Taxpayer-funded mediocrity: Virtual charters get thumbs-up

Despite their questionable performance in other states:

Both schools received unanimous endorsements from an interviewing committee that included representatives from the State Board of Education, its charter school advisory board, state education staff, and an outside evaluator. Some on the panel had to think hard about approving K12, and the company was asked to respond to questions about its performance in other states.

Tennessee’s education commissioner last year threatened to close Tennessee Virtual Academy, managed by K12, unless student performance showed significant improvement. Students in the Tennessee online charter had minimal learning growth. The board of trustees for the K12 school in Pennsylvania decided not to renew its management contract with the company, though it will continue to use its curriculum.

Where are the all-of-a-sudden-interested-in-education legislators who vehemently attacked the Common Core? Where's Lieutenant Dan? Taxpayer dollars going to fund an out-of-state education program, and a poor-performing one at that? Crickets. Proving it's not about the outcomes, it's about the method of delivery. And when that method generates private-sector profits for somebody, all other sins are forgiven

Coal Ash Wednesday: "It's out of our hands."

Duke energy will no longer be responsible for ash dumped in Lee and Chatham Counties:

In most cases, the landowner would be legally liable for such damages. But the owner of the abandoned brick mine is not Duke Energy; it's Green Meadow LLC, a new corporation led by the president of Charah Inc., a Kentucky ash disposal company contracting with Duke on the coal ash project.

Once Charah takes possession of the ash, Duke may not be responsible for the waste, legal experts say, a contingency that may be part of Duke's private contract with Charah. And if Green Meadow or Charah does not have the money to pay damages emanating from a lawsuit, then county governments and the state—not Duke Energy—may be ultimately forced to pay, legal experts say.

This won't be the first time Duke Energy has absolved itself of the responsibility for it's toxic coal ash, but it should be the last. Even the "business-friendly" GOP-led Legislature should recognize that dumping the cost onto taxpayers is wrong. Then again, they haven't shown much compassion for the 99% since they've been at the wheel, so I don't hold out much hope they'll take steps to stop this shifting of responsibility.

For McCrory, money does grow on a Tree

Ethical questions just keep piling up:

In the months after receiving his $171,071 payout of stock from Tree.com, McCrory appointed the state's banking director and a majority of the banking commissioners who regulate mortgage brokers. Some of Tree.com's payments to McCrory and Sanford weren't publicly disclosed until May 2014, when the company filed its 2013 year-end proxy statement with the U.S. Securities and Exchange Commission.

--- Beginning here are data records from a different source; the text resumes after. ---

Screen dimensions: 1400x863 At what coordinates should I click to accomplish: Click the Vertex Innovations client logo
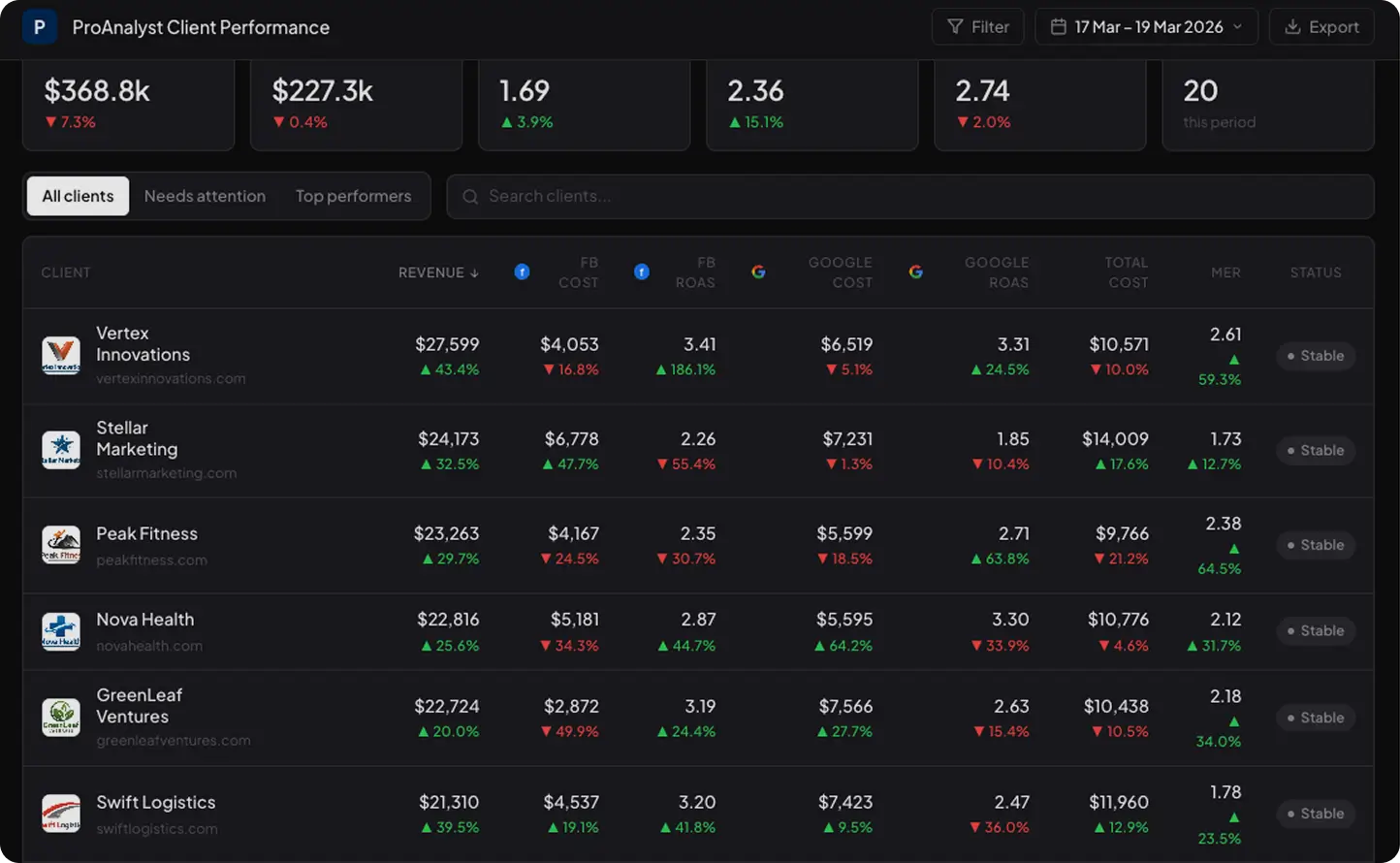coord(61,356)
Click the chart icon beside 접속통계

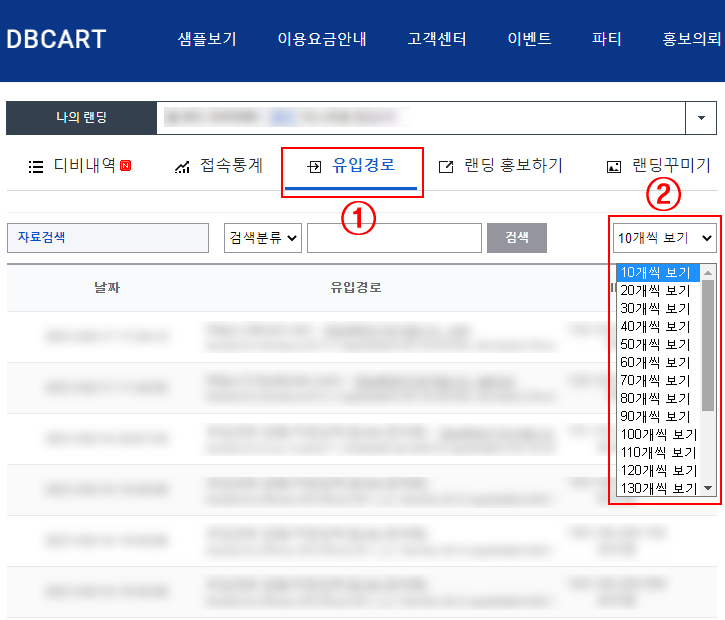pos(182,167)
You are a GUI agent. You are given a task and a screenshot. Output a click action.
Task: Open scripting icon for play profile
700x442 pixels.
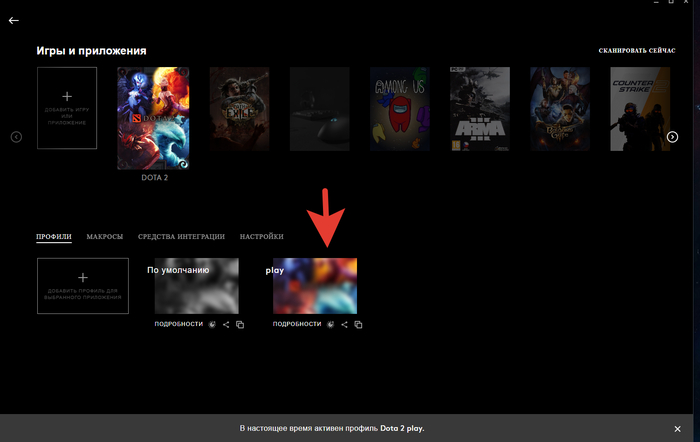(x=330, y=324)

McCrory declined requests for an interview. In a written statement, McCrory spokesman Josh Ellis said the governor fully complied with state law and "continues to uphold high ethical standards."

From taking money from out-of-state gambling concerns to insider stock trading, McCrory's ethical lapses have become so numerous they can no longer be attributed to ignorance or incompetence. It's time for a special prosecutor to open an investigation, just like George Holding did when Mike Easley was called to the carpet.

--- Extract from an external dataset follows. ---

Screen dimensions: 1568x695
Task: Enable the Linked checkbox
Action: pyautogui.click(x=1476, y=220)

Just how crazy has the NC GOP become?

Thoroughly bat-shit insane, that's how crazy the NC GOP has become. The latest evidence that what used to be LaRouche-caliber lunatic fringe extremism has now become the GOP mainstream was offered at the NC GOP holiday party hosted by US Rep. Charles Taylor. Ol' Chuck decided that no one exudes the Christmas spirit like the disgraced, indicted wacko Tom DeLay, whom he invited to be the featured speaker.

Former Republican House Majority Leader Tom DeLay called President Obama a Marxist at a large GOP gathering here Friday night and said the country must return religion to government.